What is the ThinkChicago Workbench?

The ThinkChicago Workbench is a cloud-based service with a set of general-purpose development and data analysis environments to help you to explore your ideas with the ThinkChicago data. All applications run as Docker containers on a system hosted by the National Center for Supercomputing Applications (NCSA) at the University of Illinois at Urbana-Champaign.

A few guidelines:

Start only the services that you need. Each account has limited resources. You will likely only need to run one or two of the provided services.
For the larger datasets, don't try to read them all at once. You'll need to work with subsets of the data.
If you have questions/problems, post to Slack (https://thinkchicago.slack.com/)

What data is available?

The ThinkChicago workbench provides access to the following datasets.
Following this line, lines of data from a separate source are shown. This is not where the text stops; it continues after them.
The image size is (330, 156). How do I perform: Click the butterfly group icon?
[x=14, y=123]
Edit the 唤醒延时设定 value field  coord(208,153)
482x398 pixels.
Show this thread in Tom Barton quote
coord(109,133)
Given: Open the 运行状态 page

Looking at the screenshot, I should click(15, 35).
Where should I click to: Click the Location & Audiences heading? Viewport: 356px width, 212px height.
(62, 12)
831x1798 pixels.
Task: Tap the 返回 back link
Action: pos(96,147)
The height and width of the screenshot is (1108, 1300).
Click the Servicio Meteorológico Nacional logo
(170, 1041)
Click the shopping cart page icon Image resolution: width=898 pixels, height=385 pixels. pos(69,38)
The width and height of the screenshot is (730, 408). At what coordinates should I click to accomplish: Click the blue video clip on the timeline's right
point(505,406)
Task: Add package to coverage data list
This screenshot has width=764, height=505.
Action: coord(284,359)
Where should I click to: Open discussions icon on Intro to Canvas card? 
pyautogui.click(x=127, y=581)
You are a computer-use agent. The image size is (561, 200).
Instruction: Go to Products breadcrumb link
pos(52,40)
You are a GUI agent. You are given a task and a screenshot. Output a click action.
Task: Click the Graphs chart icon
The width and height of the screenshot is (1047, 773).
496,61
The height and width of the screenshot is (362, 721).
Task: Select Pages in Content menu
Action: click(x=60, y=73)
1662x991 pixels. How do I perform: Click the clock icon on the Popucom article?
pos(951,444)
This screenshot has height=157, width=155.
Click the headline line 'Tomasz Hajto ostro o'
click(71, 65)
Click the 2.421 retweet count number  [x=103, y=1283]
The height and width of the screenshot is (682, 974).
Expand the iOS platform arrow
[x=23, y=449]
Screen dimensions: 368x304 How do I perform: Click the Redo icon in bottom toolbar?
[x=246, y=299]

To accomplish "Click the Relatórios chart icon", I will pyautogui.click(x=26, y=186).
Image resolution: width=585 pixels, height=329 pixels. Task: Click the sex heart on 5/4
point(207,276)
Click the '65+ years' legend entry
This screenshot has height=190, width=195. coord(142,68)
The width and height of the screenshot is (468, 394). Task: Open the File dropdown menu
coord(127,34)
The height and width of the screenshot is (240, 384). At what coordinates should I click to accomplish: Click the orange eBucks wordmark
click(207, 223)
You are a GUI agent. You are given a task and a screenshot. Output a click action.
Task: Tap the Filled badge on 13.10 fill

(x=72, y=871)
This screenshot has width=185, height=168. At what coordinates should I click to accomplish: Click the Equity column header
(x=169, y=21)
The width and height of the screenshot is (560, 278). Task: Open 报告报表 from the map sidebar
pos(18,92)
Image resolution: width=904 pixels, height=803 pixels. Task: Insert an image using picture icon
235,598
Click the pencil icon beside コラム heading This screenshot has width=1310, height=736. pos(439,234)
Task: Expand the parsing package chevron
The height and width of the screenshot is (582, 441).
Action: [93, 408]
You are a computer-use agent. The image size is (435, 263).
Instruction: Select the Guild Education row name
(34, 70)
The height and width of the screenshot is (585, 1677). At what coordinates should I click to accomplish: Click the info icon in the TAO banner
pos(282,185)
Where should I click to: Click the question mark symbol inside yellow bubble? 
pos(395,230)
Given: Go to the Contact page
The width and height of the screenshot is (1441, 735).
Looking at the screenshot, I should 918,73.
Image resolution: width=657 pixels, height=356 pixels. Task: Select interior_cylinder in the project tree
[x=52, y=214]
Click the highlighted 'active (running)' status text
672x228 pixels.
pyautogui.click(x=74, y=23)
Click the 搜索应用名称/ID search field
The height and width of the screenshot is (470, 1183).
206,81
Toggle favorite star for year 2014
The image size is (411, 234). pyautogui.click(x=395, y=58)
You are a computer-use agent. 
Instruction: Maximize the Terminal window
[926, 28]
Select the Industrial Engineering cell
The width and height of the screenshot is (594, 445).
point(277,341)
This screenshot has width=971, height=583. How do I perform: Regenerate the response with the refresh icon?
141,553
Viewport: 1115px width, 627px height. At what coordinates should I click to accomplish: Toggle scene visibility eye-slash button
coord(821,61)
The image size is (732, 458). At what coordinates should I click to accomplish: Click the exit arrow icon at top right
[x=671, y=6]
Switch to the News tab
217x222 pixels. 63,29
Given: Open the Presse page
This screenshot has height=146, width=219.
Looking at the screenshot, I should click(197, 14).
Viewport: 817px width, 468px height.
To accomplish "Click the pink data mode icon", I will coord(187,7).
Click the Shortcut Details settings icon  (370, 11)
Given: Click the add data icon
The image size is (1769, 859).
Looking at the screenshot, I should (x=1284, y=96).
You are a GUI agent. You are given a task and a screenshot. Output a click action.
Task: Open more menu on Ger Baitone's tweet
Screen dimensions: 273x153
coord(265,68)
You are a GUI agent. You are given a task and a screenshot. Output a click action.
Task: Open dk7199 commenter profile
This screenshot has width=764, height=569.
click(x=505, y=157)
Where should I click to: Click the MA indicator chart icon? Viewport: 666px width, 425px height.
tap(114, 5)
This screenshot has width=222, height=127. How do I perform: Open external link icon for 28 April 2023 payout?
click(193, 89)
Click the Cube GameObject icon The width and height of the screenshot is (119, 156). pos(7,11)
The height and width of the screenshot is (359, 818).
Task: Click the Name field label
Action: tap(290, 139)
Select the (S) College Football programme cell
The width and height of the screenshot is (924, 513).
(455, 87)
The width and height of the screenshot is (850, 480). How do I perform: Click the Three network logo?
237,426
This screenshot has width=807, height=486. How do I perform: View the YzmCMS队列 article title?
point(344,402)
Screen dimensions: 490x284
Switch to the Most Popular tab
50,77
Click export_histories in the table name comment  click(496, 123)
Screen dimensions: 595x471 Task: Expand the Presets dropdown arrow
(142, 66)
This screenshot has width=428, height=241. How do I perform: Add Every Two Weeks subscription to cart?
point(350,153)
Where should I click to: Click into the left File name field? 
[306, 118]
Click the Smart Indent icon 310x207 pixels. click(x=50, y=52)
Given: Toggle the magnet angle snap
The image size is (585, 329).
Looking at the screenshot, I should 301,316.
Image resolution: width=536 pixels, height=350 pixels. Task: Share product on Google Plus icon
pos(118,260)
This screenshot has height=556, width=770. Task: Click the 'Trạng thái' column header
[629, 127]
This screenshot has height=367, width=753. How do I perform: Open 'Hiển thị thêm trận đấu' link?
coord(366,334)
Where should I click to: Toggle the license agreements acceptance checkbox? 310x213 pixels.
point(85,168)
Many of these datasets are also available via the City of Chicago Data Portal REST API.

Dataset	Description	API	Size (Format)	Records
2FM Tech Challenge	Fleet and Facilities Management (2FM) vehicle and equipment data.	N/A	534M CSV
Array of Things Locations	Locations of Array of Things sensor nodes.	REST API	6.5K CSV; 28K JSON
Crimes 2001 - present	Incidents of crime since 2001.	REST API	1.5G CSV	6.39 million
Divvy Trips	Individual Divvy bike sharing trips, including the origin, destination, and timestamps for each trip	REST API	2.8G CSV	11.5 million
Divvy Bicycle Stations (historical)	Historical availability of bicycles and docks to return bicycles at the Divvy stations.	REST API	14G CSV	87 million
Taxi Trips	Taxi trips reported to the City of Chicago.	REST API	42GB CSV	111 million rows

Each of these datasets is available in the /shared directory of any running application in Workbench.

Note that some of these files are large and you will not be able to read the entire file into memory. Please prepare accordingly (and see resource limits below). You can either work with subsets of the data (via commands like head -1000) or use the provided REST APIs.

F.A.Q.

What applications are available?

Cloud9 development environments for popular languages including Python, Java, PHP, and Node.js
Data analysis environments including Jupyter Notebooks and RStudio
Database and data management software including MySQL, PostgresSQL, and MongoDB

What are the limits on my account?

Each user account is limited to 4 cores, 8GB RAM memory, and 10GB storage. This means that you will not be able to read entire datasets into memory or start many different applications.

How do I get data on/off of Workbench?

Github: We strongly encourage you to use Github (or similar service) to store all of your source code and data.
File Manager: The Workbench File Manager application can be used to upload/download data.

Where can I find the provided datasets?

Along with the /shared directory described above, your /home directory is available in every running application. Just look under /home/<userid>.

Where can I get further help?

Join the ThinkChicago Slack team https://thinkchicago.slack.com/ and post a message.
Send an email to ndslabs-support@nationaldataservice.org

Are there any examples available?

Yes, please take a look at https://github.com/nds-org/thinkchicago-examples for some simple examples to help you get started. We've provided some simple examples in common programming languages for Cloud9 as well as for RStudio.